APPLY WHAT YOU READ
1. List every distinct proper name in the commentary on degrees, gaming, and Wikipedia, treating the quoted game title as a single name.
2. Write the next few sentences of the commentary on degrees, gaming, and Wikipedia, picking up after its final sentence.

PASSAGE
<<<<

There’s no surprise people are realizing and writing about the low-value of advanced degrees. Schools have used grad students as educational fodder, producing far more than the demand for academics can keep up with. People hoping for their PhD to be something beyond their pursuit of an intellectual interest unfortunately will continue to be disappointed when tenure remains forever out of reach.
It’s a joke, but a fantastic one: the Onion’s “World of World of Warcraft,” a veritable nerdgasm of meta gaming. Amusingly, I imagine this game would actually be more fun than Second Life.
I came across an interesting article by Henry Blodget, who attempts to reaffirm the original idea that Wikipedia is indeed a product of crowdsourcing, as opposed to obsessive work of a few hundred (or few thousand, it turns out) or so “fanatics, ” as Wikipedia creator Jimmy Wales has previously said.

>>>>

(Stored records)

<<<<

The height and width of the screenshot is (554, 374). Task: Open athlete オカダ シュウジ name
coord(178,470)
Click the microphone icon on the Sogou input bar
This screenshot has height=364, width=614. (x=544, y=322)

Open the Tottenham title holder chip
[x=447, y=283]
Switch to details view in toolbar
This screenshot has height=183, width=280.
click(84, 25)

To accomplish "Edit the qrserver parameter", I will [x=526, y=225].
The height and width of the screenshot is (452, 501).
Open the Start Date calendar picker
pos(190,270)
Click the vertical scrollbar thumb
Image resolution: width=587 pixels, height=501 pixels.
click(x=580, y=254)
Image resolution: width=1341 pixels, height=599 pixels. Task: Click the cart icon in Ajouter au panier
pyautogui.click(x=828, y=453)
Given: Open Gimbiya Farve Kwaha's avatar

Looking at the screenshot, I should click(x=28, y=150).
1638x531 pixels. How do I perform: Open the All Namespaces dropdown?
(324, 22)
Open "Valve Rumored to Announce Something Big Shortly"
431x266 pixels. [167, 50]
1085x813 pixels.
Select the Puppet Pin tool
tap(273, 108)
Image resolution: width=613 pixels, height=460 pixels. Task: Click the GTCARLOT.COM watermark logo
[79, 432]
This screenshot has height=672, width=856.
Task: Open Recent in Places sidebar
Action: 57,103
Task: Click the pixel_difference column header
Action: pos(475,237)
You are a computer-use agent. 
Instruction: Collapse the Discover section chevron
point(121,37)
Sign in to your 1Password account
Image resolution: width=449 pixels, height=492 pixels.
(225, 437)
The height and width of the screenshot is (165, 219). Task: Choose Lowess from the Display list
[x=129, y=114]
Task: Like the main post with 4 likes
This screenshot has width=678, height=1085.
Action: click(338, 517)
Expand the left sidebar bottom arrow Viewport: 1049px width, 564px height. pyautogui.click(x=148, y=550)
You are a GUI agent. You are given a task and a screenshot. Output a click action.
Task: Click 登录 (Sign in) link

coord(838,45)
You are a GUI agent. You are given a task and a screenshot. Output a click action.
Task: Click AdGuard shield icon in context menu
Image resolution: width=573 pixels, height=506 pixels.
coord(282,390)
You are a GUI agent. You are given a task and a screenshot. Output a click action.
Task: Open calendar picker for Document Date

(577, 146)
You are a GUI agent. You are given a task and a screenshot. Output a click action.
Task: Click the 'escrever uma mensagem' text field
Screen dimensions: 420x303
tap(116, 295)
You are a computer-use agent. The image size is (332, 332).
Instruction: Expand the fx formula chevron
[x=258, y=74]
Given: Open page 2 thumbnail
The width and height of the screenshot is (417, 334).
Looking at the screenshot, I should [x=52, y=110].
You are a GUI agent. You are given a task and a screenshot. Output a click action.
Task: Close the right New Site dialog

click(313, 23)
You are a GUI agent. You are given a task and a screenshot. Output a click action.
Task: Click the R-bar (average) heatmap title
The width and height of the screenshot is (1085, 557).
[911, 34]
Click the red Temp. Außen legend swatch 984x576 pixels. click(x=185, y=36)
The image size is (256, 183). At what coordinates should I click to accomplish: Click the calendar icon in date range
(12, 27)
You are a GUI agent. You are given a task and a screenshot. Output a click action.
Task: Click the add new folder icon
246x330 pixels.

>>>>

ANSWERS TO EACH TASK
1.
- the Onion
- World of World of Warcraft
- Second Life
- Henry Blodget
- Wikipedia
- Jimmy Wales

2.
The gist is that most of Wikipedia’s content is the result of countless individual additions—a paragraph here, a sentence there—often from users who never do anything else on the site. One imagines these contributions are few-of-a-kind labors of love. The vast majority of edits, however, are the result of the fanatics Wales refers to: people whose contributions take as much of their time as their jobs, doing things like spell-checking, linking to related articles, moving-things around, tidying the language, etc. So, Wikipedia is written by the many, edited by the few.
Of course, if you were to read the comments made on the first article (one of the quickest paths to depression you can find on the internet), Wikipedia also seems to inspire a special kind of vitriol. One flavor refers to the (lack of) quality of the content, the other to the supposed iron-fisted control by the top editors.
It’s true: errors abound on Wikipedia, as they will on just about everything. And, there are certainly examples of bias, corporate tampering, and pranks. That said, the quality is quite good on a incredible variety of subjects, much more than on a traditional encyclopedia. People complain that it’s not good enough to be cited on papers in high school and college. Well, I hope so. It’s an encyclopedia. Was Encarta? Britannica? Not in many classes I remember, and never by itself.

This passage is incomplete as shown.